Dix ans plus tard, où en sommes-nous ?

La réponse, nous la connaissons tous. Il y a eu les Trente Glorieuses (1945 – 1973), puis les Trente Piteuses (1973 – 2005). Nous venons de vivre les Dix Tragiques, qui malheureusement courent toujours... Le communautarisme ne cesse de progresser, rendant toujours plus lointain l’idéal d’un modèle de société reposant sur les idées de laïcité, de liberté d’expression, d’égalité des chances, de fraternité…

Une société fragmentée, et dont on peine à trouver le début d’une solution qui permettrait de transcender cette diversité et de la subordonner à un principe supérieur, l’idéal républicain. L’Ecole échoue à transmettre les valeurs de la République, prisonnière de la réalité sociale que nous venons de décrire et d’une idéologie qui postule que le monde d’aujourd’hui est en perpétuel mouvement, et donc que toute transmission ne sert en définitive à rien. L’entreprise doit prendre le relais de l’Ecole pour ce faire. Elle doit être également un creuset de citoyenneté.

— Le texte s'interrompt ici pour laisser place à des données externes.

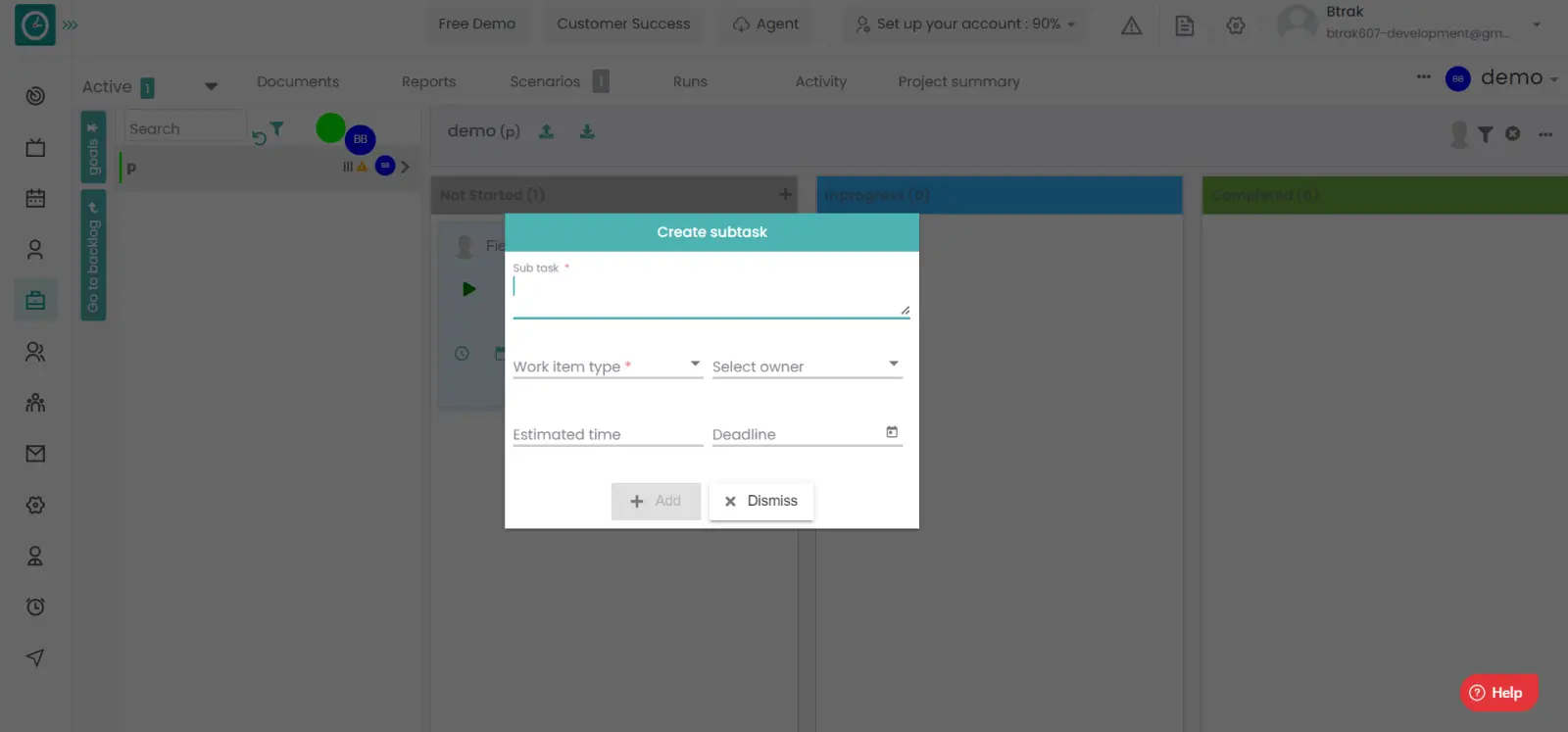Viewport: 1568px width, 732px height.
Task: Click the upload icon next to demo (p)
Action: coord(547,131)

Si à partir de 2005, la question de la diversité vue sous son angle « non-discrimination » a trouvé une certaine résonnance dans le monde de l’entreprise, force est de constater qu’aujourd’hui, le soufflé est retombé. Les choses ont avancé, c’est indéniable. Mais insuffisamment, comme l’actualité nous le rappelle amèrement. Il faut remettre l’ouvrage sur le métier et faire de la question du vivre-ensemble la priorité pour nos entreprises… et pour notre société.